Yes, he got a pledge that excludes the United Kingdom from the principle of ‘ever closer union’ and this will apparently be enshrined in future EU treaties. There are two problems with this: 1. It could all fall apart as soon as it faces a ratification process, as soon as later this year and 2. One of the purposes of the Lisbon Treaty was that there should be no more treaties. In other words, in future, EU laws, rules and reforms will take place in a piecemeal way rather than as part of a major treaty. Whether this actually happens or not remains to be seen, but it’s entirely possible there will never be a future treaty in any case.

Mr Cameron failed to get the concessions he wanted on EU citizens claiming in-work benefits. All he got was a complicated, vague concept of an ‘emergency brake’ where a member state could apply to the Commission for permission to suspend benefit payments if they were placing too much of a burden on the social services of a member state.

On the Eurozone, Mr Cameron wanted new rules to protect countries outside the zone against regulation made by those inside the group that could disadvantage them. The main purpose of this was to protect the City from an attempt by the Eurozone to challenge its dominance as Europe’s main financial centre.

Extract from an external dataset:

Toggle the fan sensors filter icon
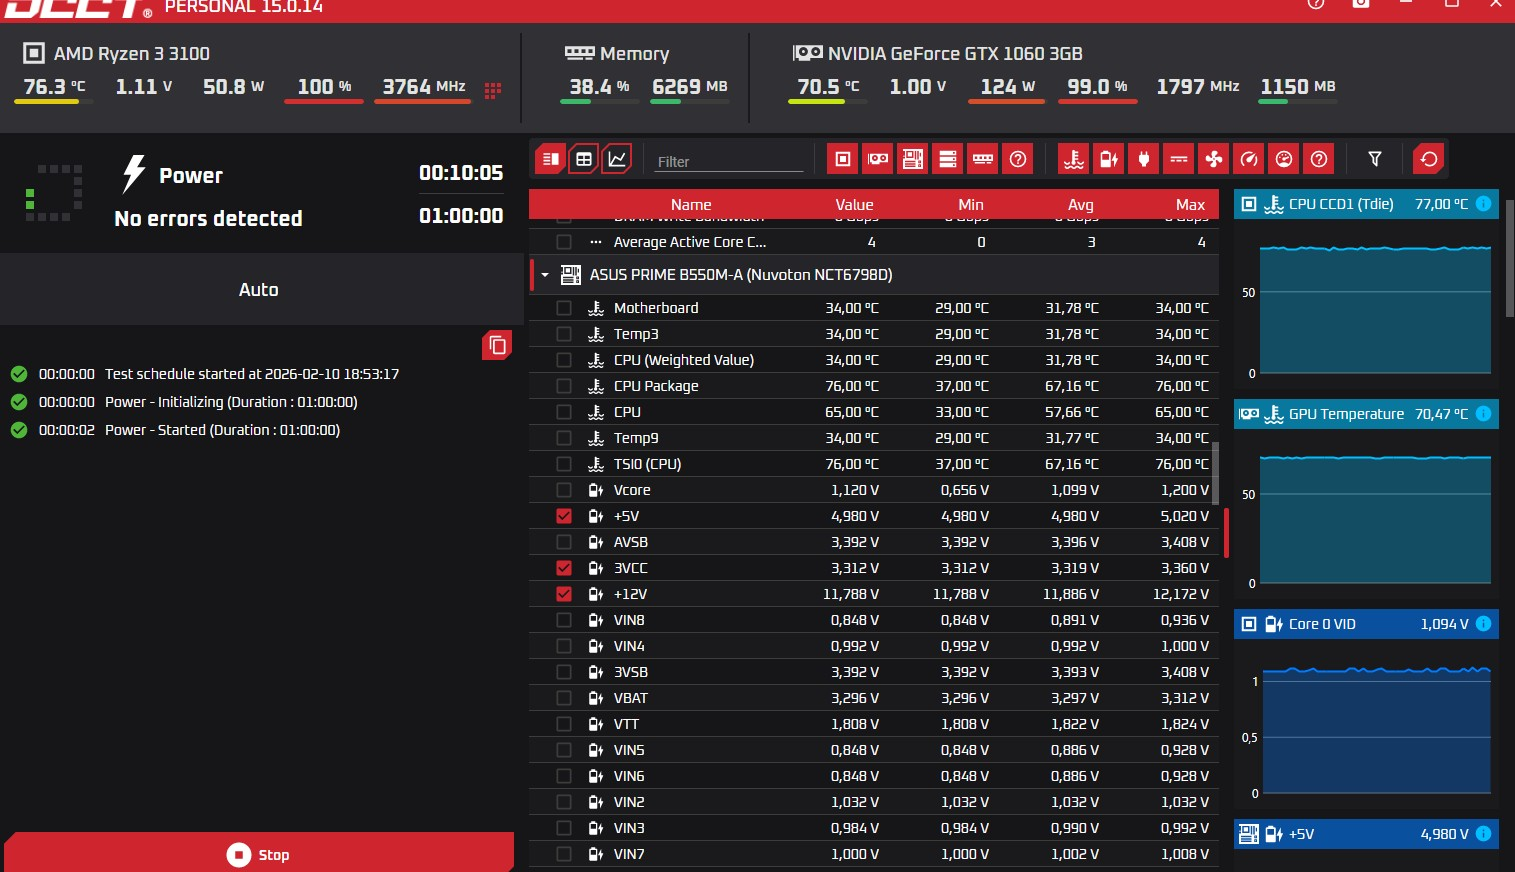This screenshot has height=872, width=1515. [x=1214, y=159]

What Mr Cameron got was a concession that only one country outside the zone would be needed to ‘force a debate among EU leaders’ about problem Eurozone laws. These protections will be written into EU treaties (see above) so Britain could challenge a decision in the European Court if it felt it necessary.

These are weak demands, and weak concessions. Mr Cameron’s ‘renegotiations’ offer absolutely nothing on the things that actually matter: The sovereignty of our nation and the Westminster Parliament, the supremacy of British courts over European ones, border controls, the ability to set our own foreign policy, and our ability to set trade deals with countries outside the EU on our own terms.

These are the things that define the existence of a sovereign nation. The purpose of the EU, since its inception at the Treaty of Rome (the European Coal and Steel Community as it then was), was the principle of ‘ever closer union’ and to create a superstate with one flag, one anthem, one parliament, one court of justice and one currency.

This continues to be the aim of the EU project. Trade and financial co-operation, the thing that gets most talked about in Britain, is just one aspect of it as far as the rest of the EU is concerned. Other EU member states talk much more openly about their aims of on-going political integration and erosion of sovereignty.

We are faced with a clear choice in this referendum: To restore our national independence as a sovereign nation, with a democratically-elected Parliament, and independent judiciary and proper border controls, or, to cease to exist as a nation forever, and become a province of an undemocratic European superstate, with all that it entails.